Known as the HALT Act, the bill also requires all inmates in solitary be offered at least four hours of recreation outside of their cells and one hour of outdoor time.
While New York law outlines some timelines for how often solitary confinement should be reviewed, there is currently no limit to how long someone can stay there.
The UN’s Mandela Rules define segregated confinement for more than 15 days as torture.
Besides the restrictions on solitary confinement, the bill also requires that solitary be used for only “serious conduct” such as risk of “imminent serious physical injury.” Other measures to protect inmate well-being are also in the bill, like the use of residential rehabilitation units, which comes with supportive services and requires more recreational time.
Already approved by the state House, the bill will now go to Gov. Andrew Cuomo’s desk, but it is unclear if he plans to sign it. CNN has reached out to his office.
Similar bill passed in 2019
In 2019, a similar bill was passed in both the state’s House and Senate, but Cuomo did not sign it. Instead, his office and legislators negotiated a deal to make some of the changes in the bill administratively instead of through state law.
While some of the policies in the 2019 HALT Act were similar to the new bill, some legislators say that there is no legal backing in the 2019 administrative changes and it is ultimately left to the corrections officers alone to enforce.

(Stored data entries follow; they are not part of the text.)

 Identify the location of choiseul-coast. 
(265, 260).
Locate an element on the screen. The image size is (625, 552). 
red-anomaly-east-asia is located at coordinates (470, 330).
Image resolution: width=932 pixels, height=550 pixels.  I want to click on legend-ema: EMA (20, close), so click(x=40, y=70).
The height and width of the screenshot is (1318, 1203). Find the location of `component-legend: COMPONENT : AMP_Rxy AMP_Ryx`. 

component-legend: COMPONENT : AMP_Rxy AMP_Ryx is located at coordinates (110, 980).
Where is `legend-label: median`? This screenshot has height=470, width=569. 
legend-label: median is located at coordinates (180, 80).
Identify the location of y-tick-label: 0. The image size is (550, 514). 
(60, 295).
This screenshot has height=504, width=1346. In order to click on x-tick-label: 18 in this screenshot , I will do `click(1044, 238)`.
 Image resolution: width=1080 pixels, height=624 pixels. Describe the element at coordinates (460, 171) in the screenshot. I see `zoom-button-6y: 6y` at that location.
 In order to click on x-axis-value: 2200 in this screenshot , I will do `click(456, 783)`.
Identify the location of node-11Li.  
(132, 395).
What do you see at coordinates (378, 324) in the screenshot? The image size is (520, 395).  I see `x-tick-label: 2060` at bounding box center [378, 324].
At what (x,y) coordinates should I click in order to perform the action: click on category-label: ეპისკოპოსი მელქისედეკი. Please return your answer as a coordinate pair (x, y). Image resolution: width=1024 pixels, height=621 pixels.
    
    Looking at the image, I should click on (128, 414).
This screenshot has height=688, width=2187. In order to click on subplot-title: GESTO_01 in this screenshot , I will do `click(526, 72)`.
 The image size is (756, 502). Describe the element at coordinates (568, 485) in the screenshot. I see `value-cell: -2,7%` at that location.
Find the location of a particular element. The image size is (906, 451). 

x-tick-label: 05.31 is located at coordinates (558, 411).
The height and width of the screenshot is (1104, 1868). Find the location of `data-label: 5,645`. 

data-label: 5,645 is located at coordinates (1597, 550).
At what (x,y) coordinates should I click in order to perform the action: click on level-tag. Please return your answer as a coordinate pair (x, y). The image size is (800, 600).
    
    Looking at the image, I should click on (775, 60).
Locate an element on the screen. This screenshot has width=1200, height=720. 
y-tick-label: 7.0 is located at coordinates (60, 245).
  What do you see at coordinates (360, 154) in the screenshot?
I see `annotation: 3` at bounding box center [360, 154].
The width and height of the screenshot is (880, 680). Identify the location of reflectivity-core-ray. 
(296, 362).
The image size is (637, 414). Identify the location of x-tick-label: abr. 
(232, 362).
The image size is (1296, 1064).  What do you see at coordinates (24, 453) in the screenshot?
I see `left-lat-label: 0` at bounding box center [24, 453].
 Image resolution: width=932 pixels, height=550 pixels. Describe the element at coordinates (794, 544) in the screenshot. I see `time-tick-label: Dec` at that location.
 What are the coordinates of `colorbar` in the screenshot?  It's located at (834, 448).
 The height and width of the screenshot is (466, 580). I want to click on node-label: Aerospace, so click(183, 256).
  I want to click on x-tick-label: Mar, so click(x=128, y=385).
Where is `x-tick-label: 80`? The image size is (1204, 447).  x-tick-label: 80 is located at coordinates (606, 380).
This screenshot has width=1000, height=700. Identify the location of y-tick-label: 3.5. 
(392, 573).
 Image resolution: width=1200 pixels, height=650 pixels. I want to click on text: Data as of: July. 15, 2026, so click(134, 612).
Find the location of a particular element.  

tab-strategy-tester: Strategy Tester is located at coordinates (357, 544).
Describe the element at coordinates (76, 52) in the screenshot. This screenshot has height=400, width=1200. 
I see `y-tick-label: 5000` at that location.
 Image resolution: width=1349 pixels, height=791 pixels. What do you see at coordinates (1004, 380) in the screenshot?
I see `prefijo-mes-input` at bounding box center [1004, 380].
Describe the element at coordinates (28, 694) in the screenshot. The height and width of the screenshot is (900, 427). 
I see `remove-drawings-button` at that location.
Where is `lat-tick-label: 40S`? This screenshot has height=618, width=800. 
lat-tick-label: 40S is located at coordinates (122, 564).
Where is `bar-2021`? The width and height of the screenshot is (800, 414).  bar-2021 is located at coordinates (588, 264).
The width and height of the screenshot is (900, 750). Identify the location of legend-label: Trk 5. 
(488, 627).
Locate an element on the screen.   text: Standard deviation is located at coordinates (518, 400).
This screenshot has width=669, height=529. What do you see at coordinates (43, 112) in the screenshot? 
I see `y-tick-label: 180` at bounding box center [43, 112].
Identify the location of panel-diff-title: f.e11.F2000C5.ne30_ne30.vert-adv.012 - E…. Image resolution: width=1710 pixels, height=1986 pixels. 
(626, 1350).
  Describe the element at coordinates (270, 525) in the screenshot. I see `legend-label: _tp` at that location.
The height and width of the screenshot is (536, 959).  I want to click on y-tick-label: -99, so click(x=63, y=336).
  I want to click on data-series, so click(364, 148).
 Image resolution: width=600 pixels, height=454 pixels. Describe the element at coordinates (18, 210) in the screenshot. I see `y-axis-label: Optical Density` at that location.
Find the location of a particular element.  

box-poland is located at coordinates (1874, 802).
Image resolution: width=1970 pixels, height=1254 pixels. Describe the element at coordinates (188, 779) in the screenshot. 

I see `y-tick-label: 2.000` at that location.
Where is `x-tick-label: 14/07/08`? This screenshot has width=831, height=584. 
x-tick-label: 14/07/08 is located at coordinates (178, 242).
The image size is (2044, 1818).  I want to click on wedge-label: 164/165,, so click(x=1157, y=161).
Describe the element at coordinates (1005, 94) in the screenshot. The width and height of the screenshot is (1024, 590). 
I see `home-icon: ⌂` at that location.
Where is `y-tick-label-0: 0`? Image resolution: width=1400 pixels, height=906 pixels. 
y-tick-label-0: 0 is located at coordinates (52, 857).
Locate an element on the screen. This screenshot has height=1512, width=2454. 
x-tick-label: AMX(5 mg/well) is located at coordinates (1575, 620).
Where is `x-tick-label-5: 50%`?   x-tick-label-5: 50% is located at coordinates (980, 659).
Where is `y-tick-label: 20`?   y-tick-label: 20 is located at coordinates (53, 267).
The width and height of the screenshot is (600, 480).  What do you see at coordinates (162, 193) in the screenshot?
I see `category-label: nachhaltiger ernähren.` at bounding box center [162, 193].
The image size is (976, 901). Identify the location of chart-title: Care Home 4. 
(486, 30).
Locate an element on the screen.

Even if Cuomo vetoes the bill, there is a strong possibility that the Democratic-controlled Legislature could override his veto using its supermajority. Democrats hold a two-thirds majority in the state House and Senate, the amount needed to override a gubernatorial veto.
Sen. Michael Gianaris, the Senate deputy majority leader, said he hopes Cuomo signs the bill, but is prepared to use the Democratic supermajority. The bill would go into effect a year after becoming law.
Opposition to the bill
The bill was opposed by the Correction Officers’ Benevolent Association (COBA), the union for corrections staff in the New York City Department of Correction. The union argued that restrictiing the use of solitary confinement would lead to increases in violent attacks against correctional officers.
Some senators strongly opposed the bill, also saying that it would put the safety of correctional officers and inmates at risk.
Republican Sen. Frederick J. Akshar II said he agreed that the state should be trying to rehabilitate prisoners as well as reduce recidivism and have a strong reentry program for inmates completing their terms.
“But we have a responsibility in this body to protect and ensure the safety and security of the facility, of every inmate that finds themselves incarcerated, and equally as important, we have a responsibility as a body to ensure that we are protecting the hardworking men and women that work in these facilities,” Akshar said.
State Sen. Julie Salazar, a key sponsor of the bill, countered this narrative by citing several examples from across the country where a reduction in solitary confinement led to less violence. She said that studies have shown that “the use of solitary confinement has been consistent with dramatic decreases in violence in correctional facilities.”
Another issue raised by Senate Republicans is the potential costs of the bill, as $100 million is proposed in this year’s state budget to support its first year as law. But Salazar said that while there might be some upfront costs, she said some estimates show that the act would save money over the long term.
NYCLU Executive Director Donna Lieberman celebrated the bill’s passing in a statement and encouraged Cuomo to sign it.
“New Yorkers elected leaders to the Legislature this year with a clear mandate to dismantle structures of systemic racism and end mass incarceration,” she said. “By passing the HALT Act in both chambers, Albany lawmakers have shown that they are listening and taking action.”